Imagen del mensaje de reflexión del evangelio
En aquel tiempo, vino Jesús desde Galilea al Jordán y se presentó a Juan para que lo bautizara.
Pero Juan intentaba disuadirlo diciéndole:
«Soy yo el que necesito que tú me bautices, ¿y tú acudes a mí?».
Jesús le contestó:
«Déjalo ahora. Conviene que así cumplamos toda justicia».
Entonces Juan se lo permitió. Apenas se bautizó Jesús, salió del agua; se abrieron los cielos y vio que el Espíritu de Dios bajaba como una paloma y se posaba sobre él.
Y vino una voz de los cielos que decía:
«Este es mi Hijo amado, en quien me complazco».
Palabra del Señor
Del santo evangelio según san Mateo 3, 13-17
Es humildad revelada
Jesús se acerca al Jordán sin imponerse, haciéndose uno más entre los que buscan conversión. No necesita ser bautizado, pero elige sumergirse en nuestras aguas para cargar con nuestra historia y enseñarnos que el camino de Dios comienza siempre desde la humildad.
En ese gesto sencillo se abren los cielos. El Espíritu desciende y la voz del Padre revela el misterio más profundo: Jesús es el Hijo amado.

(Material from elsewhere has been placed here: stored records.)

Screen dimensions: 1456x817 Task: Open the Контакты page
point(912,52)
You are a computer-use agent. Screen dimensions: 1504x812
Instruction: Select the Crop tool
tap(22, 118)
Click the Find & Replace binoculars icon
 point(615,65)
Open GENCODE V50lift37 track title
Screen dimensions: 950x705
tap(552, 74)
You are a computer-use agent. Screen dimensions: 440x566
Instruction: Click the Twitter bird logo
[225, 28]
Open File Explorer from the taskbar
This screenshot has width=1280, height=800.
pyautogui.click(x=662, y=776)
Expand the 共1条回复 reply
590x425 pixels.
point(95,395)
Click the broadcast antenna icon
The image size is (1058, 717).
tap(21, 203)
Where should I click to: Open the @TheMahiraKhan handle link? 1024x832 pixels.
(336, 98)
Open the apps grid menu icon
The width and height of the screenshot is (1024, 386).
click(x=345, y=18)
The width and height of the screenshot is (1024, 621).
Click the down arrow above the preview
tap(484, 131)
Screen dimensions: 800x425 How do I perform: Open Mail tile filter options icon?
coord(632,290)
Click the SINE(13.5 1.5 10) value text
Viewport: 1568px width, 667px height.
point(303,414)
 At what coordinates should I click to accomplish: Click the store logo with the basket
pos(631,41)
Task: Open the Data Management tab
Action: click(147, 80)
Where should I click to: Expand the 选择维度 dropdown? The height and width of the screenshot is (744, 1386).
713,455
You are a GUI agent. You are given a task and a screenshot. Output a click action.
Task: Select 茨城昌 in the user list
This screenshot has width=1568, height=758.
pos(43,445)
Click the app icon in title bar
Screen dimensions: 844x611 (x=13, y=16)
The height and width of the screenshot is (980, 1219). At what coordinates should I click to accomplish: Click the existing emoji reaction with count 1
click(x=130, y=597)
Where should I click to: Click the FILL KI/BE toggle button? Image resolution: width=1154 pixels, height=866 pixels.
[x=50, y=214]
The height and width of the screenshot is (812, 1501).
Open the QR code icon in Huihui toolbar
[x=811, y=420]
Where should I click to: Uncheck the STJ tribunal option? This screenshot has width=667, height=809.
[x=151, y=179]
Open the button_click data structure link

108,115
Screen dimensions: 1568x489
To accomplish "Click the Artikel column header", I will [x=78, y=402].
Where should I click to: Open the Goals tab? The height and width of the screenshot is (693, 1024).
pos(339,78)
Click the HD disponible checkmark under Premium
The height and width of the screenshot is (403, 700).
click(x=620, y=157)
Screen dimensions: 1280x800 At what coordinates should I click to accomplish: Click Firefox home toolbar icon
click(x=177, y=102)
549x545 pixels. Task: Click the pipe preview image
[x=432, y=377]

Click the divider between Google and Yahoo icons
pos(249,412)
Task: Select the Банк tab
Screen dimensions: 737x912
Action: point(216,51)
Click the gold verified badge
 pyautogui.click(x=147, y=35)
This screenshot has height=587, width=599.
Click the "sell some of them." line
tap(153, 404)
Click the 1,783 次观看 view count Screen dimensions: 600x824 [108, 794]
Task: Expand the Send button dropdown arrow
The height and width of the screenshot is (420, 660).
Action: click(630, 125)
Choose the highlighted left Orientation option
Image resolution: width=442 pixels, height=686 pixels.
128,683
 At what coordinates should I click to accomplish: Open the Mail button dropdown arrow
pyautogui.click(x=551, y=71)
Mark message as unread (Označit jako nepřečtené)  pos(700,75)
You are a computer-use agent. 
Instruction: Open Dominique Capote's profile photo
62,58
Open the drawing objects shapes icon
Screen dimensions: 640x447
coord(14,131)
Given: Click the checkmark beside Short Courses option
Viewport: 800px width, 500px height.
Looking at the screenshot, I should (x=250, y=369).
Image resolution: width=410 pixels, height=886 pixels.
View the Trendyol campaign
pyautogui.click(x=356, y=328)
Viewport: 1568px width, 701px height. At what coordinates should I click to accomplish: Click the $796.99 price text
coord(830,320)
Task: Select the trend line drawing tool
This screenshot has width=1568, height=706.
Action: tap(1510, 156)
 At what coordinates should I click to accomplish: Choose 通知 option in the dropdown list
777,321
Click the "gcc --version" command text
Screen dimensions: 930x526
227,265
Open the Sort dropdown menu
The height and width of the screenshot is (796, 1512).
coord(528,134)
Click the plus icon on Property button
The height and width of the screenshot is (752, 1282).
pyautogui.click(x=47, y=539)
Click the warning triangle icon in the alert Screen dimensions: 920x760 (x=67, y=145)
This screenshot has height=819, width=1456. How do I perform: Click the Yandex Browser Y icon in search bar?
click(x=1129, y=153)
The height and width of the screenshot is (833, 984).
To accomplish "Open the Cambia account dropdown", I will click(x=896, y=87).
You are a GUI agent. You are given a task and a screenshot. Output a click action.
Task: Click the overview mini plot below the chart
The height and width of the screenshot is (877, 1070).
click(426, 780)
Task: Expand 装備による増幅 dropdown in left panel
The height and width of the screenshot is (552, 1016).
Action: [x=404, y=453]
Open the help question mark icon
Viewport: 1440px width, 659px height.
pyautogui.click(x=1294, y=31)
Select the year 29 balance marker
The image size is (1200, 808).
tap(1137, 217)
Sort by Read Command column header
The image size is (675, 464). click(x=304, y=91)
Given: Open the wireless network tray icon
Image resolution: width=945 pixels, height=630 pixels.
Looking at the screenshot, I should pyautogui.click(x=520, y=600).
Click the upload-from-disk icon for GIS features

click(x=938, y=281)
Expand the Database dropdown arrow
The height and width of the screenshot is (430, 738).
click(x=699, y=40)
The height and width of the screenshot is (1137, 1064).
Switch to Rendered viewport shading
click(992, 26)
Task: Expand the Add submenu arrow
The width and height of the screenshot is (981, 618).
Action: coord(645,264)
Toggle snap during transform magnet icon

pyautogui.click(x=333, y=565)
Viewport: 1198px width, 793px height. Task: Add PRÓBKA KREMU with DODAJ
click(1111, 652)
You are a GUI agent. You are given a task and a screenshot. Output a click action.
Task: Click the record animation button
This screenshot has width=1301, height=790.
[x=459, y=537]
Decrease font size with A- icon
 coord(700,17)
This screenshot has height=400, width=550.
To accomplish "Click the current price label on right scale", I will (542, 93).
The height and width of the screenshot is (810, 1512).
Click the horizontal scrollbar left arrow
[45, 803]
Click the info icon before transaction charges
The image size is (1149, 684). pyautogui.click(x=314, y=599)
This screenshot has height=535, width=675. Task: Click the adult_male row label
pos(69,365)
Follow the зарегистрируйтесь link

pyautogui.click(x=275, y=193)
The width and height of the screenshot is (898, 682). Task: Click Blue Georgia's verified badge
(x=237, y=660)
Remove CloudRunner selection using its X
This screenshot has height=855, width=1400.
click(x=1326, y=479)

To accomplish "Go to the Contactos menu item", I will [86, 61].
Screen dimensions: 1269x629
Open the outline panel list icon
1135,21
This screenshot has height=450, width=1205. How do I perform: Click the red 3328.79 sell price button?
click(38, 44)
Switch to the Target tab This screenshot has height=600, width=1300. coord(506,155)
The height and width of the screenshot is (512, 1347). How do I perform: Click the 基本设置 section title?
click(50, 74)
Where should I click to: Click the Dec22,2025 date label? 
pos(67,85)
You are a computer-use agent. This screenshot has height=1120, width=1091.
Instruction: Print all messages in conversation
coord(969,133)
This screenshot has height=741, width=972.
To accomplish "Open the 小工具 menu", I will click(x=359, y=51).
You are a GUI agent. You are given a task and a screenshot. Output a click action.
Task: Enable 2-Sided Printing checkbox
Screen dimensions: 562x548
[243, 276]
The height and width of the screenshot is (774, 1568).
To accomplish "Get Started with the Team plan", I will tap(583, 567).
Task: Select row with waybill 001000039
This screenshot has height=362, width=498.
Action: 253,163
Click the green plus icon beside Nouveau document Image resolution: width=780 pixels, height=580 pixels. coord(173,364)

La obediencia y la entrega se convierten en lugar de revelación, donde Dios se manifiesta con ternura y verdad.
Hoy somos invitados a dejarnos tocar por esta escena, a vivir nuestra fe desde la sencillez y a recordar que también sobre nosotros descansa el amor del Padre cuando caminamos confiados en su voluntad.